The surface oxidation and hydrophobicity of natural enargite (Cu3AsS4) and the formation of oxidation species at the mineral surface were examined by a novel experimental approach that combines electrochemical techniques and atomic force microscopy (AFM). Combined with ex situ cryo X-ray photoelectron spectroscopy (XPS), the surface speciation of oxidised enargite was obtained, and compared with the newly fractured natural enargite surface.

At pH 4, surface layer formations consisting of metal-deficient sulphide and elemental sulphur were identified, associated with a limited increase in root-mean-square (rms) roughness (1.228 to 3.143 nm) and an apparent heterogeneous distribution of surface products as demonstrated by AFM imaging. A mechanism of initial rapid dissolution of Cu followed by diffusion-limited surface layer deposition was identified.

At pH 10, a similar mechanism was identified although the differences between the initial and diffusion-limited phases were less definitive. Surface species were identified as copper sulphate and hydroxide. A significant increase in surface rms roughness was found (0.795 to 9.723 nm). Dynamic (receding) contact angle measurements obtained by a droplet evaporation method found no significant difference between the oxidised surface and a freshly polished surface. A significant difference was found between the polished surface and that oxidized at pH 4, with an increase in contact angle of about 13° (46° to 59°) after oxidation. Competing effects of hydrophilic and hydrophobic species on the mineral surface under oxidizing conditions at pH 4 and the change in surface roughness at pH 10 may contribute to the observed effects of electrochemically controlled oxidation on enargite hydrophobicity.
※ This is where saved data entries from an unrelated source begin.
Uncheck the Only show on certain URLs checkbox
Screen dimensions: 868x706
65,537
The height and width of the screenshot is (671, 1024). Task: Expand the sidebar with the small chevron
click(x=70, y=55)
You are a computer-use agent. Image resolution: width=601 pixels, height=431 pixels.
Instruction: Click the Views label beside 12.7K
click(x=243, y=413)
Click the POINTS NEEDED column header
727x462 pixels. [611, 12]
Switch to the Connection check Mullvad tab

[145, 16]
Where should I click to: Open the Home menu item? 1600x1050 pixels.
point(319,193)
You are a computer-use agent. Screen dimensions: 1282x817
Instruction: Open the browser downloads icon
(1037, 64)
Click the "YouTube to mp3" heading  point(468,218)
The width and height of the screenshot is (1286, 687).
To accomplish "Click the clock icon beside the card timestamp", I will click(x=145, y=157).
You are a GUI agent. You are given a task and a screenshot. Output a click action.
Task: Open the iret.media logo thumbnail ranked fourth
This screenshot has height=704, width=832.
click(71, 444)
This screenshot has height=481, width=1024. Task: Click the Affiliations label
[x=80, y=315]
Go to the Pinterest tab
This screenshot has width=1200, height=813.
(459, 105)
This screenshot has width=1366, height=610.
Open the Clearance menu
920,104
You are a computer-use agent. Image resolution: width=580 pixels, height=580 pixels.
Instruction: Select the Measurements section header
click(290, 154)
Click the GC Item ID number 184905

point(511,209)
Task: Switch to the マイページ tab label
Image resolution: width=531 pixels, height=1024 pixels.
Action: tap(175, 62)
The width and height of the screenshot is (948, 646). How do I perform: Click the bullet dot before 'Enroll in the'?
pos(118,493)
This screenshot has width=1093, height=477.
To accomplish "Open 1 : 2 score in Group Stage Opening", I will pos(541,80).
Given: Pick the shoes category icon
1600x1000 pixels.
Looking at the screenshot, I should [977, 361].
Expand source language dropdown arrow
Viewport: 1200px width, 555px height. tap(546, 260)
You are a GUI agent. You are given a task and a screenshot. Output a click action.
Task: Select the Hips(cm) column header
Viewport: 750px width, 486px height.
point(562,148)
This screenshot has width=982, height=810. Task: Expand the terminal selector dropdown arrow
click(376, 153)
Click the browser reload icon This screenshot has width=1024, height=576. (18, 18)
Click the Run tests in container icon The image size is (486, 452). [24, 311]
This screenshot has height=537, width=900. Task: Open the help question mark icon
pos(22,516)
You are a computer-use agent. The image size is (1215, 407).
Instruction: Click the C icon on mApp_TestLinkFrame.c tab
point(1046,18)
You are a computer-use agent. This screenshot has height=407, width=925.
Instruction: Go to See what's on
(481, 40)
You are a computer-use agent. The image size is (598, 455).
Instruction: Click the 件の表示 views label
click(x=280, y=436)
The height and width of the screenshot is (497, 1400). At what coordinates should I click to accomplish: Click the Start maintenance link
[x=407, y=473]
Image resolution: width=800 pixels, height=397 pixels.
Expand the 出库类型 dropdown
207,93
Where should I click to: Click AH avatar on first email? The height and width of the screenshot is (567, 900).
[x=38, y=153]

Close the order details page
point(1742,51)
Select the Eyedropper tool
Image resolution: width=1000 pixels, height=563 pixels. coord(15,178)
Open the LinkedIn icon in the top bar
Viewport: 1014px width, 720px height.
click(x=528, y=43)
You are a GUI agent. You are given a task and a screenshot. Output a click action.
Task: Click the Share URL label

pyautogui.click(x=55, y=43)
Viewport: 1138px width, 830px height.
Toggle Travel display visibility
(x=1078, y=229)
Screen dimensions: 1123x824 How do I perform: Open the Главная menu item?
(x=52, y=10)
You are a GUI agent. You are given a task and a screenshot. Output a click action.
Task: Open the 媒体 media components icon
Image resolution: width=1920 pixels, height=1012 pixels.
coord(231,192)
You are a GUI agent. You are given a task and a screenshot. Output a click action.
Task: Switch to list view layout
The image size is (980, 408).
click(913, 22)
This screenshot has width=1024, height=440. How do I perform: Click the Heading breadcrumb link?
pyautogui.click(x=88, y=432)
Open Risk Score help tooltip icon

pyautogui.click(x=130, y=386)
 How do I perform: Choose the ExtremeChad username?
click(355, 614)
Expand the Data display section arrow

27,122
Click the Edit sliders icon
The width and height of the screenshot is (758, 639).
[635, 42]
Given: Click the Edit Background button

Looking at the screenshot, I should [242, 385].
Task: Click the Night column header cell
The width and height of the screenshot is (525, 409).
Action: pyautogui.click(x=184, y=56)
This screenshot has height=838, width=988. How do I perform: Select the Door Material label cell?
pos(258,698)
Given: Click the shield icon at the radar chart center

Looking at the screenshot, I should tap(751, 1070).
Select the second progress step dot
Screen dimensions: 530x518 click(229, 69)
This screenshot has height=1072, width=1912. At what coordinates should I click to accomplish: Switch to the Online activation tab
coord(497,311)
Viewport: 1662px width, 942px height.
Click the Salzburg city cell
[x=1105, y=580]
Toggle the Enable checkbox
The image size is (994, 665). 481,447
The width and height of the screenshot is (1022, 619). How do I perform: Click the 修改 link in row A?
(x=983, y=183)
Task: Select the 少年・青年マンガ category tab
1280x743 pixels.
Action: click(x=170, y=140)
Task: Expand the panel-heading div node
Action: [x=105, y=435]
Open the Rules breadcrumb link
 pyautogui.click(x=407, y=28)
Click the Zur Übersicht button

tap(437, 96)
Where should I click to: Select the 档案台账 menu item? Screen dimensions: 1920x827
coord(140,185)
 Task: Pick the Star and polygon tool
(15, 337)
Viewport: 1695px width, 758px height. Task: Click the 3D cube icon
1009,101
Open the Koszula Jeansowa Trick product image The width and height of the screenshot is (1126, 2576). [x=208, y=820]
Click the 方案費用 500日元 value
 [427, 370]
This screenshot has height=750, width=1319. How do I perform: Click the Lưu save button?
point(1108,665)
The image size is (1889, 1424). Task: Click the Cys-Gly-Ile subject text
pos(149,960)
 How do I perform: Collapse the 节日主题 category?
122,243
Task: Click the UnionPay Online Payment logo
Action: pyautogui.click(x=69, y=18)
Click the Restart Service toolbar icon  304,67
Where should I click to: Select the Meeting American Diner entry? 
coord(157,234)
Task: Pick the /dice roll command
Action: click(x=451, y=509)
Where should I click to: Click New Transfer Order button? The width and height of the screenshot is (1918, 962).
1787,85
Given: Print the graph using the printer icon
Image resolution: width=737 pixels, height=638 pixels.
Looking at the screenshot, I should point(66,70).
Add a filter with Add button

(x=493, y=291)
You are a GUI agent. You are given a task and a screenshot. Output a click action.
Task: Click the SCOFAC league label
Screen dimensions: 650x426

The effects of X-ray radiation on the surface after electrochemical oxidation were investigated using XPS. Surface species present on unoxidized enargite were compared with those present after oxidation at pH 10, and the effects of X-ray irradiation time as a function of temperature were studied. XPS spectra characteristic of a copper (II) hydroxide surface layer reduced in intensity with increasing X-ray exposure time. Associated changes in the relative concentrations of surface oxygen species were also observed. Temperature was shown to significantly influence the rate of change. A two-stage mechanism involving the dehydration of Cu(OH)2 to CuO, followed by photoreduction of CuO to Cu2O was proposed, and sample cooling was found to reduce these effects.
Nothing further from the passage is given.